» Aim of the task
Transcribe every entry precisely, omitting nothing.

» Records provided
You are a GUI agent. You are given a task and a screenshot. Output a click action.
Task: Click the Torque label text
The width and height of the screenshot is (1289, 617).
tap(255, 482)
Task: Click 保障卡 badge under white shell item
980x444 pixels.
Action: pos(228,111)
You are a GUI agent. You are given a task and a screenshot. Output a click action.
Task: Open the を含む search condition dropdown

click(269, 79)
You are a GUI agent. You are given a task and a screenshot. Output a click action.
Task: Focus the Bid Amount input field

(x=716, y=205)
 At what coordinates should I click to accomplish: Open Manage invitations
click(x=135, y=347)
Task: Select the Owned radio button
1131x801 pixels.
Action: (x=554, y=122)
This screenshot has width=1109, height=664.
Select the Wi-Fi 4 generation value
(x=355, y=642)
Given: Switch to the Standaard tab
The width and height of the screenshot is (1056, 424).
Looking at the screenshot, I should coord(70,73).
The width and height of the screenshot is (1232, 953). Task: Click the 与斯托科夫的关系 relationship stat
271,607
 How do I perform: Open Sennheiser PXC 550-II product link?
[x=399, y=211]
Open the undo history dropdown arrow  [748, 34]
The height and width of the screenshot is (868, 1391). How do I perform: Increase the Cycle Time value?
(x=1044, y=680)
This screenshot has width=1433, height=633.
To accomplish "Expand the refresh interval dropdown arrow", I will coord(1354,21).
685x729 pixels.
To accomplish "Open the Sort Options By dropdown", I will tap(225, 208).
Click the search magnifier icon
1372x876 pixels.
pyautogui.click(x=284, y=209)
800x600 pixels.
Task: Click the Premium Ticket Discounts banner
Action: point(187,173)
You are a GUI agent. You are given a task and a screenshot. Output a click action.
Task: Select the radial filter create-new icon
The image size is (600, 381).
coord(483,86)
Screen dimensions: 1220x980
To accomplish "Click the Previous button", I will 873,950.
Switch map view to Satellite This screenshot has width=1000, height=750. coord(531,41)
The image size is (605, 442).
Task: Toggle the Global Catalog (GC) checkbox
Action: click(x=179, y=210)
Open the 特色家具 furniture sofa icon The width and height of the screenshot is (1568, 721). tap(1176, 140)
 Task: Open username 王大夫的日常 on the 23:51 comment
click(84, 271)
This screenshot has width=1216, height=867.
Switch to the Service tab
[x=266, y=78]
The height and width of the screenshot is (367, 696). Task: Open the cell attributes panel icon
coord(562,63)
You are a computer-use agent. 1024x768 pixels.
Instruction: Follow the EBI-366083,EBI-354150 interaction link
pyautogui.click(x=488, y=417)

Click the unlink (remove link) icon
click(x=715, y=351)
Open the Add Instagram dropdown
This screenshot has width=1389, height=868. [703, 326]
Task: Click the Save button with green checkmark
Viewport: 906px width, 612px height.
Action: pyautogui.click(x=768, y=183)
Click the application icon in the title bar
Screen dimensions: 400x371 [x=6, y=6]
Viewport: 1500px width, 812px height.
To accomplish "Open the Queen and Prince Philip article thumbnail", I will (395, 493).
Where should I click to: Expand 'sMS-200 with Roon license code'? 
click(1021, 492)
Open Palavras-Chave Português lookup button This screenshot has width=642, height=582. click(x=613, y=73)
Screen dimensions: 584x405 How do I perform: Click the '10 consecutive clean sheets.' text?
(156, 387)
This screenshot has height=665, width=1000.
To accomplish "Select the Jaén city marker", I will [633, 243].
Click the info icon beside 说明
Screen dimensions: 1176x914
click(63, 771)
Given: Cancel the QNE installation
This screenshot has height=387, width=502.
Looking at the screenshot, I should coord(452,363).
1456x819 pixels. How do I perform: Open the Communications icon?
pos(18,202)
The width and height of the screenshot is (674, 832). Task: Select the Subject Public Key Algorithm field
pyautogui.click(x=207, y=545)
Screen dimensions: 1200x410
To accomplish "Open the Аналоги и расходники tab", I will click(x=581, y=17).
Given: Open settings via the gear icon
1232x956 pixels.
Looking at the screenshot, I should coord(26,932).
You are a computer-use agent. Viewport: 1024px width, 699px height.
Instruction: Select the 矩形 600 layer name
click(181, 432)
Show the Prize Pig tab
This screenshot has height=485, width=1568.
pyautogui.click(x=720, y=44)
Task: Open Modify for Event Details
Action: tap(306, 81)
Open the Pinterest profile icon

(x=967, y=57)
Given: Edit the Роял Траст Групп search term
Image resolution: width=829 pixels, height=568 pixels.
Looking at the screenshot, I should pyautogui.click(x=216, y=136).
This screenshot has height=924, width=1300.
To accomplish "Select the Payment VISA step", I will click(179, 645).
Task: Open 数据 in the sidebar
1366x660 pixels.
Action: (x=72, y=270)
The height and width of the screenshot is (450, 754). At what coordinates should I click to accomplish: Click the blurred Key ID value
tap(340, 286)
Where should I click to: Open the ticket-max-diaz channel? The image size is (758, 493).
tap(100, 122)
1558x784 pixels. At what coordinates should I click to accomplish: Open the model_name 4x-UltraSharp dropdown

» The completed task
You are a GUI agent. You are given a task and a screenshot. Output a click action.
Task: Click the Torque label text
The width and height of the screenshot is (1289, 617).
tap(255, 482)
Task: Click 保障卡 badge under white shell item
980x444 pixels.
Action: pos(228,111)
You are a GUI agent. You are given a task and a screenshot. Output a click action.
Task: Open the を含む search condition dropdown

click(269, 79)
You are a GUI agent. You are given a task and a screenshot. Output a click action.
Task: Focus the Bid Amount input field

(x=716, y=205)
 At what coordinates should I click to accomplish: Open Manage invitations
click(x=135, y=347)
Task: Select the Owned radio button
1131x801 pixels.
Action: (x=554, y=122)
This screenshot has width=1109, height=664.
Select the Wi-Fi 4 generation value
(x=355, y=642)
Given: Switch to the Standaard tab
The width and height of the screenshot is (1056, 424).
Looking at the screenshot, I should coord(70,73).
The width and height of the screenshot is (1232, 953). Task: Click the 与斯托科夫的关系 relationship stat
271,607
 How do I perform: Open Sennheiser PXC 550-II product link?
[x=399, y=211]
Open the undo history dropdown arrow  [748, 34]
The height and width of the screenshot is (868, 1391). How do I perform: Increase the Cycle Time value?
(x=1044, y=680)
This screenshot has width=1433, height=633.
To accomplish "Expand the refresh interval dropdown arrow", I will coord(1354,21).
685x729 pixels.
To accomplish "Open the Sort Options By dropdown", I will tap(225, 208).
Click the search magnifier icon
1372x876 pixels.
pyautogui.click(x=284, y=209)
800x600 pixels.
Task: Click the Premium Ticket Discounts banner
Action: point(187,173)
You are a GUI agent. You are given a task and a screenshot. Output a click action.
Task: Select the radial filter create-new icon
The image size is (600, 381).
coord(483,86)
Screen dimensions: 1220x980
To accomplish "Click the Previous button", I will 873,950.
Switch map view to Satellite This screenshot has width=1000, height=750. coord(531,41)
The image size is (605, 442).
Task: Toggle the Global Catalog (GC) checkbox
Action: click(x=179, y=210)
Open the 特色家具 furniture sofa icon The width and height of the screenshot is (1568, 721). tap(1176, 140)
 Task: Open username 王大夫的日常 on the 23:51 comment
click(84, 271)
This screenshot has width=1216, height=867.
Switch to the Service tab
[x=266, y=78]
The height and width of the screenshot is (367, 696). Task: Open the cell attributes panel icon
coord(562,63)
You are a computer-use agent. 1024x768 pixels.
Instruction: Follow the EBI-366083,EBI-354150 interaction link
pyautogui.click(x=488, y=417)

Click the unlink (remove link) icon
click(x=715, y=351)
Open the Add Instagram dropdown
This screenshot has width=1389, height=868. [703, 326]
Task: Click the Save button with green checkmark
Viewport: 906px width, 612px height.
Action: pyautogui.click(x=768, y=183)
Click the application icon in the title bar
Screen dimensions: 400x371 [x=6, y=6]
Viewport: 1500px width, 812px height.
To accomplish "Open the Queen and Prince Philip article thumbnail", I will (395, 493).
Where should I click to: Expand 'sMS-200 with Roon license code'? 
click(1021, 492)
Open Palavras-Chave Português lookup button This screenshot has width=642, height=582. click(x=613, y=73)
Screen dimensions: 584x405 How do I perform: Click the '10 consecutive clean sheets.' text?
(156, 387)
This screenshot has height=665, width=1000.
To accomplish "Select the Jaén city marker", I will [633, 243].
Click the info icon beside 说明
Screen dimensions: 1176x914
click(63, 771)
Given: Cancel the QNE installation
This screenshot has height=387, width=502.
Looking at the screenshot, I should coord(452,363).
1456x819 pixels. How do I perform: Open the Communications icon?
pos(18,202)
The width and height of the screenshot is (674, 832). Task: Select the Subject Public Key Algorithm field
pyautogui.click(x=207, y=545)
Screen dimensions: 1200x410
To accomplish "Open the Аналоги и расходники tab", I will click(x=581, y=17).
Given: Open settings via the gear icon
1232x956 pixels.
Looking at the screenshot, I should coord(26,932).
You are a computer-use agent. Viewport: 1024px width, 699px height.
Instruction: Select the 矩形 600 layer name
click(181, 432)
Show the Prize Pig tab
This screenshot has height=485, width=1568.
pyautogui.click(x=720, y=44)
Task: Open Modify for Event Details
Action: tap(306, 81)
Open the Pinterest profile icon

(x=967, y=57)
Given: Edit the Роял Траст Групп search term
Image resolution: width=829 pixels, height=568 pixels.
Looking at the screenshot, I should pyautogui.click(x=216, y=136).
This screenshot has height=924, width=1300.
To accomplish "Select the Payment VISA step", I will click(179, 645).
Task: Open 数据 in the sidebar
1366x660 pixels.
Action: (x=72, y=270)
The height and width of the screenshot is (450, 754). At what coordinates should I click to accomplish: Click the blurred Key ID value
tap(340, 286)
Where should I click to: Open the ticket-max-diaz channel? The image size is (758, 493).
tap(100, 122)
1558x784 pixels. At what coordinates should I click to accomplish: Open the model_name 4x-UltraSharp dropdown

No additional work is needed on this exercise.